Entrepreneur Emma Sinclair, the youngest person to float a company on the London Stock Exchange, was selected by UNICEF to become the first UK Business Mentor to take part in the Building Young Futures programme run in partnership with Barclays. The programme aims to help young people become entrepreneurs. Emma reflects on her recent trip to rural Zambia under the programme.
Youth unemployment is arguably one of the biggest challenges the world is facing today and the stats are terrifying: 1.2bn adolescents stand at the crossroads between childhood and adulthood--a world where they are almost three times more likely to be unemployed than adults. Africa, with the youngest population in the world, of course knows this only too well; it has approximately 200m young people aged between 15 and 24.
As an entrepreneur I see this as potential --young people who can become a demographic dividend. But how and what role can my world play in this? It was this challenge that interested me and made me seize the opportunity to become a part of the Building Young Futures programme. I visited Zambia to see the issue first hand. I knew that whilst I had little local knowledge, I do have a treasure chest of business know-how to go some way towards addressing that imbalance, as well as a keen desire to see what role technology and entrepreneurship, two topics close to my heart, were playing in job creation.
So that is how I found myself addressing tech start-ups in the US's famous Silicon Valley--Palo Alto at DEMO a few weeks ago, lecturing to MBA graduates at the London Business School the week after that and standing in the middle of a small village on eastern border of Zambia the week after that.
I was there to witness young people passing through a programme now in its sixth year, which offers enterprise training, support, mentoring, advice and access to finance skills in a way any young business person in any country and at any age might wish to have access to: a mini MBA, if you like.
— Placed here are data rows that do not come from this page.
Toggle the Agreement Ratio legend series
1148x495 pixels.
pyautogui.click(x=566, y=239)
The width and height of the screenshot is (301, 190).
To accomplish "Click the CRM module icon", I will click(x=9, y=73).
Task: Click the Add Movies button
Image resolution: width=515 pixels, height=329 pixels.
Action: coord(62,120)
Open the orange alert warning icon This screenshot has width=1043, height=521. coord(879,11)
The programme is focused on giving young people the skills to set up their own businesses, which I was fascinated to see because I often ask what it is that make some people successful entrepreneurs and others not. Can a programme teach everyone to be an entrepreneur?
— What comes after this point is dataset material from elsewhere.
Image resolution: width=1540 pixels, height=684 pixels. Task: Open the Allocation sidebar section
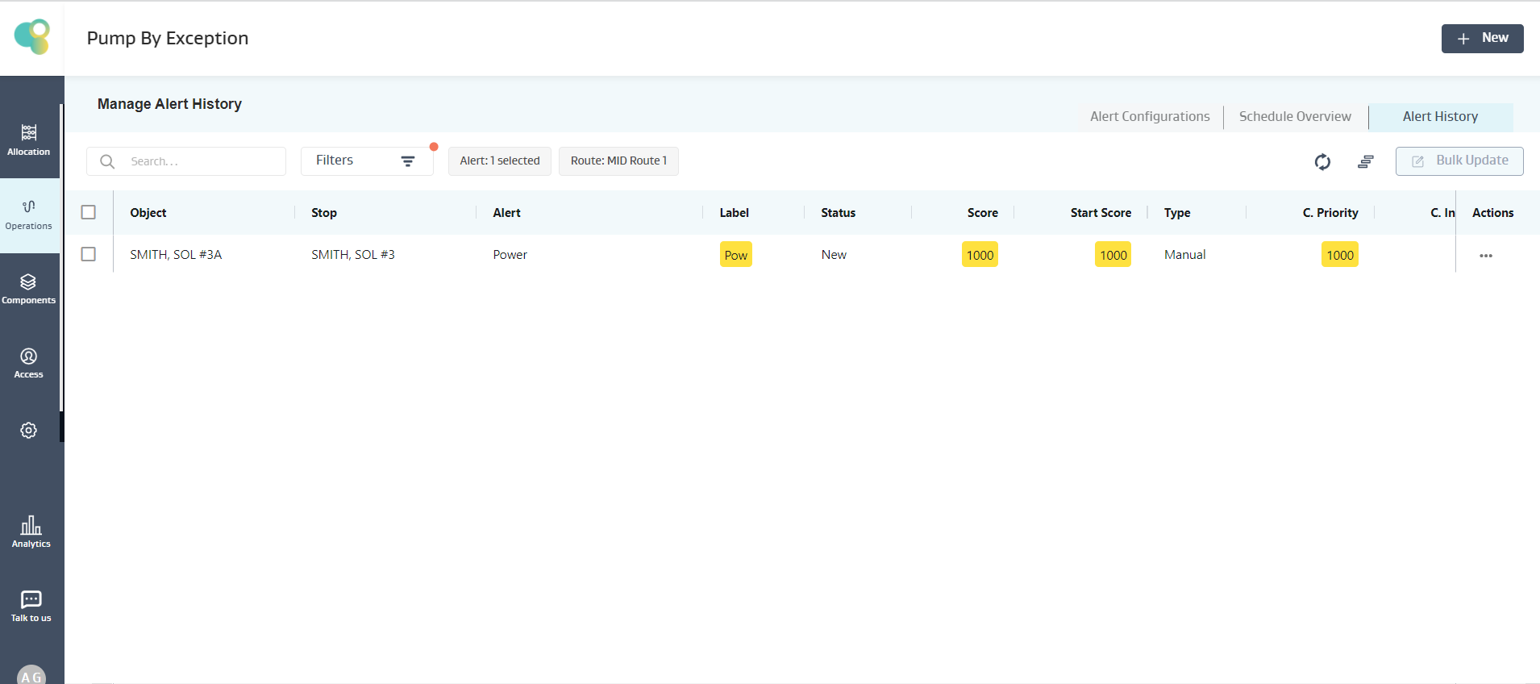pos(29,140)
As the first Business Mentor that UNICEF and Barclays have sent to see the Building Young Futures programme in person, I was to join in those sessions, take the time to visit businesses already up and running and give one-to-one advice on any and every challenge or goal those business owners may have. And of course it often takes fresh eyes to bring fresh perspectives so I hoped I might come up with some innovative ideas to make the programme even more robust.
Can anyone be an entrepreneur?
Before I left for Zambia I questioned the validity of the programme because not everyone is, in my opinion, designed to be an entrepreneur. Some of us have an appetite for risk, ability in sales and indeed an idea we believe is worth supporting. Others...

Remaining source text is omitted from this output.